Era irritante. Rose não gritava, não implorava, não se intimidava. Tratava-o como homem e não como herdeiro. E isso, de alguma forma, o atingia mais do que qualquer insulto.

Pedro fechou os olhos por um instante. A imagem da noiva morta surgiu em flashes rápidos, o carro destruído, o sangue escorrendo, o grito preso na garganta. Ele abriu os olhos de súbito, como se o próprio corpo o punisse por lembrar. Mas, em vez de buscar outro copo de uísque, caminhou até a mesa onde Rose havia deixado a garrafa de água.

Encheu o copo e bebeu de um só gole. A água desceu gelada, como se zombasse de sua resistência.

— Inacreditável… — murmurou. — Ela já está me controlando e nem percebe.

O barulho de passos o fez virar-se. Rose estava de volta, os cabelos presos impecavelmente, a postura ereta como sempre.

— A garagem tem dois pontos cegos.

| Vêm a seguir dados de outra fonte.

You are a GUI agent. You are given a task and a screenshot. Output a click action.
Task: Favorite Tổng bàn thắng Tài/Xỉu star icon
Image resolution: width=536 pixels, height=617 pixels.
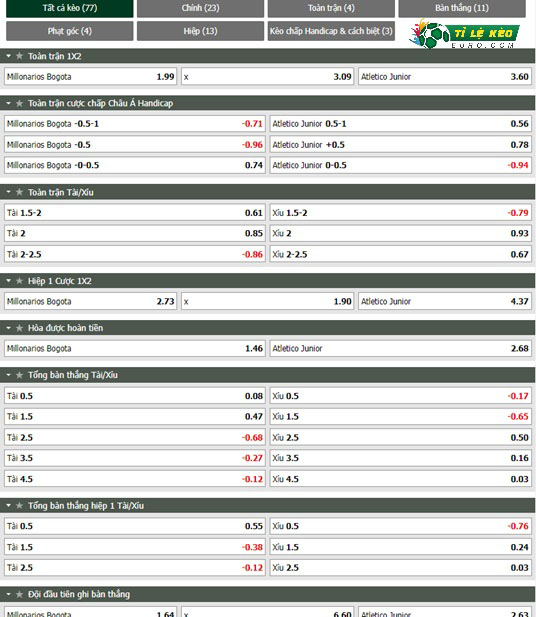(x=19, y=375)
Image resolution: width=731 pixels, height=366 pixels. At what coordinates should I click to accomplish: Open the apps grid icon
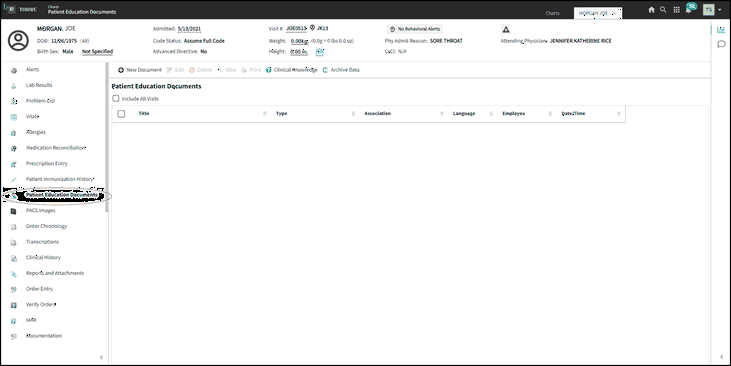pos(676,10)
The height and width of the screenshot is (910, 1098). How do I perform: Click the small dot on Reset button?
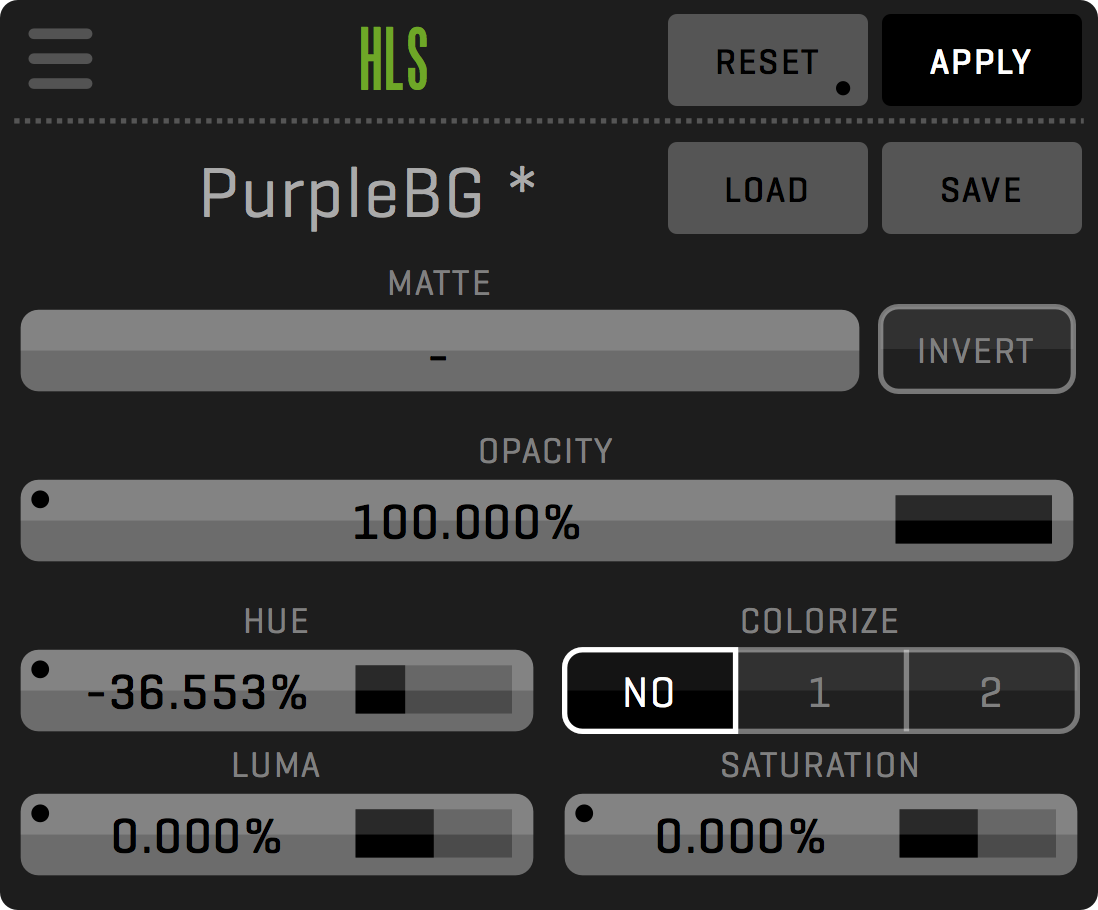[843, 88]
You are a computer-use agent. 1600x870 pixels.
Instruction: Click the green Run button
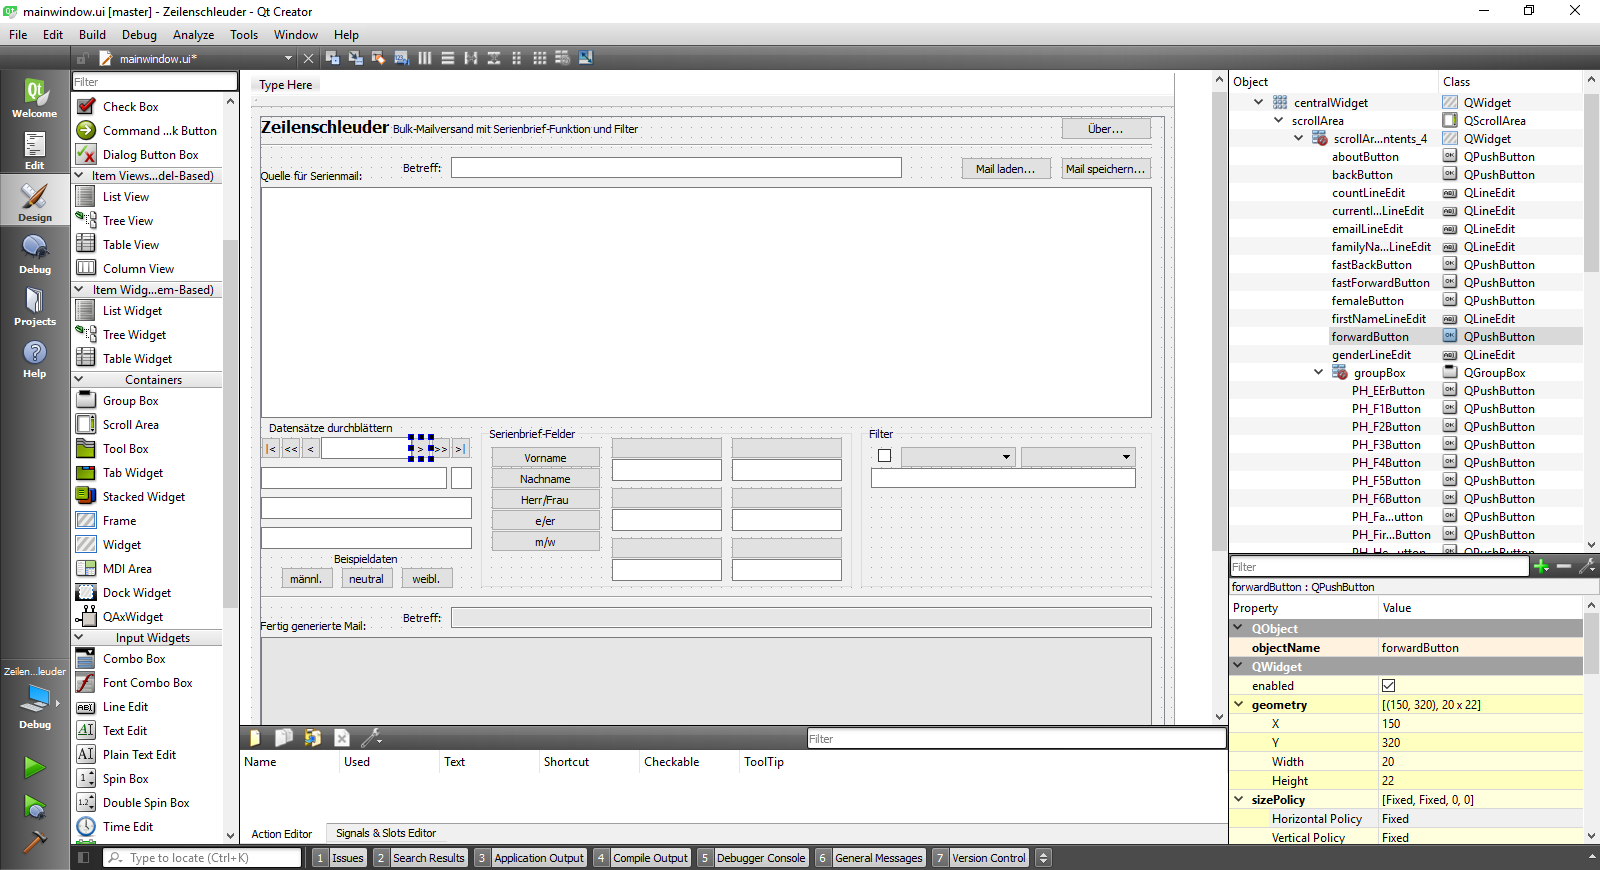(x=34, y=767)
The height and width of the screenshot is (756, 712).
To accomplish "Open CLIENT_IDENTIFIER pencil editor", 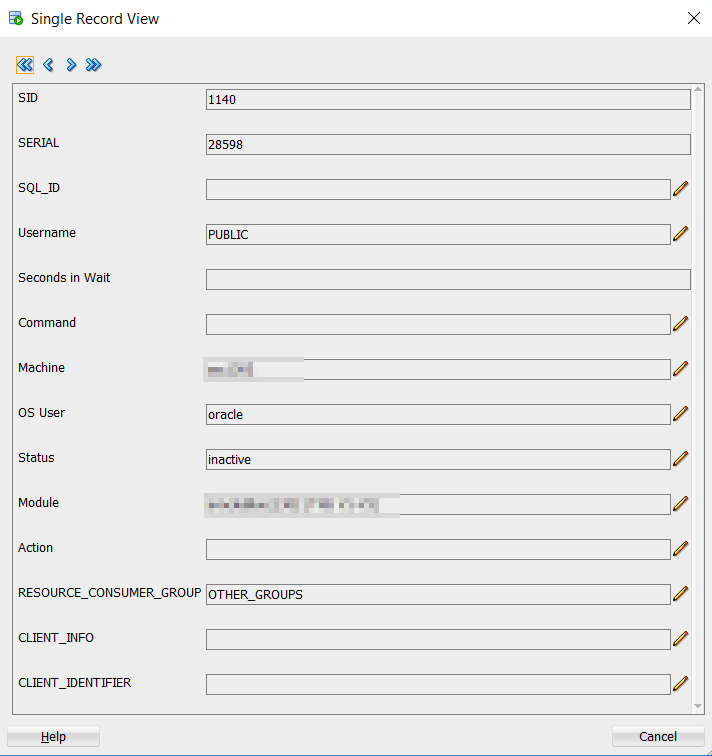I will tap(681, 683).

Vou precisar instalar câmeras — disse ela, sem cerimônia, como se fosse dona da casa.

Pedro estreitou os olhos.

— Você entrou na minha garagem sem pedir permissão?

— Eu não peço permissão para fazer meu trabalho. — Ela o encarou. — Se não quer morrer, vai ter que confiar em mim.

Ele abriu um sorriso enviesado, lento, quase perigoso.

— Confiança não é algo que eu dê de graça, Rose.

— Então veja como investimento. — Ela se virou, caminhando em direção ao corredor novamente. — Eu sempre trago retorno.

Pedro acompanhou cada passo dela, mordendo o interior da boca. Uma parte dele queria mandá-la embora no mesmo instante. A outra, a que gritava mais alto, queria testá-la até o limite, só para ver se continuaria firme.

Quando a porta do elevador se fechou atrás dela, Pedro passou a mão pelos cabelos outra vez e riu sozinho.

— Maldita mulher. — Repetiu, mas dessa vez com um sopro de respeito escondido na voz. — Talvez seja a primeira luta que eu queira perder.